Jean-Dominique Durand : il est vrai que l'adhésion de la Grande Bretagne a accentué l'aspect libre-échangiste, au détriment d'une construction intégrée. e a notamment introduit des raisonnements égoïstes: l'adhésion à l'Europe doit rapporter des avantages à celui qui adhère, en oubliant la vision de solidarité qui imprégnait la vision européenne des fondateurs: solidarité entre les Etats en fonction de leur niveau de développement, mais aussi solidarité entre les régions, et encore solidarité avec l'Afrique (un aspect important de la Déclaration Schuman en 1950). On se souvient du cri de Mme Thatcher: "I want my Money back!" qui avait scandalisé François Mitterrand. L'esprit de solidarité n'a pas complètement disparu, mais on a vu comment les Grecs ont été traités. L'esprit des fondateurs s'est vraiment dilué dans le libéralisme. Pour ma part, je ne suis pas sûr que le Brexit, s'il se réalisait serait un drame. Il pourrait au contraire libérer de nouvelles énergies.
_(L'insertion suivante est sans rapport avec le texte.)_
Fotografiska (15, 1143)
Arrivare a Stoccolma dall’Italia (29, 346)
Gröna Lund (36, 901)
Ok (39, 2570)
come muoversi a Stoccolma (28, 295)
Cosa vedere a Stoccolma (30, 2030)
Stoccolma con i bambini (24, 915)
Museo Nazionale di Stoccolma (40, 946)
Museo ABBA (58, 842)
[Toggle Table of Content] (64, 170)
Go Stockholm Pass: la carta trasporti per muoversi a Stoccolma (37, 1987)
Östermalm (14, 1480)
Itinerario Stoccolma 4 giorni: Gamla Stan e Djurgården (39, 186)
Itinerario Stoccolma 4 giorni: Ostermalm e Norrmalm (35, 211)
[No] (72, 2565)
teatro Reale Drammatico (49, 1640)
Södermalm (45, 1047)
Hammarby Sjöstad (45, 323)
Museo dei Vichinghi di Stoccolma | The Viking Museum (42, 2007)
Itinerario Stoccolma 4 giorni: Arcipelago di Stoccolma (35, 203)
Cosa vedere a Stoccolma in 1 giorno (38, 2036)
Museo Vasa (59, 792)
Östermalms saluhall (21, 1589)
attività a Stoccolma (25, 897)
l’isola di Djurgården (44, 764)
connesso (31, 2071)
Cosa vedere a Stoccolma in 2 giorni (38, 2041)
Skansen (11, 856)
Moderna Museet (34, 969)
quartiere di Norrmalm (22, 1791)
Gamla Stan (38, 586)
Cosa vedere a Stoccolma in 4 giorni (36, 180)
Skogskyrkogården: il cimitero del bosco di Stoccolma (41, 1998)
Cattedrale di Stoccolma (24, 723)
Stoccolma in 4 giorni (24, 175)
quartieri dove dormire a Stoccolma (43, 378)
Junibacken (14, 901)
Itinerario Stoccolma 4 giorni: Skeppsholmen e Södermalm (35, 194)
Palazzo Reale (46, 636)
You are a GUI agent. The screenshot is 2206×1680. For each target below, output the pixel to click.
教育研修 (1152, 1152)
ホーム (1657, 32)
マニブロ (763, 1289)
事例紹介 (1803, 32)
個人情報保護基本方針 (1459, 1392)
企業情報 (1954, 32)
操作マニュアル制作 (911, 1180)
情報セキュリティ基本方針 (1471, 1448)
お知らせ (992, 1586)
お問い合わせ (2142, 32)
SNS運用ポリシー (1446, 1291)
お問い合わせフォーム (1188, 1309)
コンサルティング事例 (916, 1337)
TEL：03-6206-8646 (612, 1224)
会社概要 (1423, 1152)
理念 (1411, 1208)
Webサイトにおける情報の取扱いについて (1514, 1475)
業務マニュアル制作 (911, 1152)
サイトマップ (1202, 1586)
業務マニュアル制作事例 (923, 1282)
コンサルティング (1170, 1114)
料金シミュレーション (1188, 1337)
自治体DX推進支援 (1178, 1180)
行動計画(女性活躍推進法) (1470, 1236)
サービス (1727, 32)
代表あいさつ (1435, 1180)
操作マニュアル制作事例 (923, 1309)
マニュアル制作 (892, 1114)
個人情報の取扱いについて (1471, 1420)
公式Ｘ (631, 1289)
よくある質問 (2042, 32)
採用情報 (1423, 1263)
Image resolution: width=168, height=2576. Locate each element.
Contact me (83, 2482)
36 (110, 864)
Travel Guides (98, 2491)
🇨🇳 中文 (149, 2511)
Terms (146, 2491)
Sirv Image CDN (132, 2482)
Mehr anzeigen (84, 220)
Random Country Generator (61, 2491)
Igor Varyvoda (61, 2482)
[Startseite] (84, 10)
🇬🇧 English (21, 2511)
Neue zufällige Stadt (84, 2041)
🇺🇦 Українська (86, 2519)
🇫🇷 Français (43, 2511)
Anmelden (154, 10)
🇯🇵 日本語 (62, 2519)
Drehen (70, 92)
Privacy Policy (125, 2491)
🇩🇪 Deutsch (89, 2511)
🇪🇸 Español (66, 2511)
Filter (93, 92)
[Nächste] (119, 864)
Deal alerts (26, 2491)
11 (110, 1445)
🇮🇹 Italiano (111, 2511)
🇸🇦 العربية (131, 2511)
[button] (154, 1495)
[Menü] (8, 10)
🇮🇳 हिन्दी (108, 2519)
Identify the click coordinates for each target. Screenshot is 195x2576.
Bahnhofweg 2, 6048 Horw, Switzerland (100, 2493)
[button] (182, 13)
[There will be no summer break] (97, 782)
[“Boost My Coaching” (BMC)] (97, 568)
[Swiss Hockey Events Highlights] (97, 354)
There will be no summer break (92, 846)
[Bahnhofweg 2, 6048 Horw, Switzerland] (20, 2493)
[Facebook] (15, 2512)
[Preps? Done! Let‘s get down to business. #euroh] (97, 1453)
Pascal Bruckner : Les dirigeants et les économistes d'aujourd'hui réfléchissent déjà à des politiques alternatives où les Etats protègeraient les peuples. Le projet de Donald Trump est justement un projet qui remet l'État au centre de la nation américaine, contre les tentations néo-libérales. Car le projet néo-libéral a d'abord été un projet néo-féodal de soutien aux plus fortunés. Ce projet aura duré 30 ans, et il est remis en question partout.

Le capitalisme devra donc se reconstruire contre la déréglementation et la privatisation absolue du projet néo-libéral. Mais avec du recul, il y avait quand même une contradiction dans la position de la Grande-Bretagne : d'un côté ses dirigeants promouvaient le néo-libéralisme pour tout le monde, et dans leurs actions pour eux-mêmes ils étaient plutôt nationalistes puisqu'ils ont renégocié de nombreux traités européens, et demandé une diminution de leur contribution au budget de l'Union.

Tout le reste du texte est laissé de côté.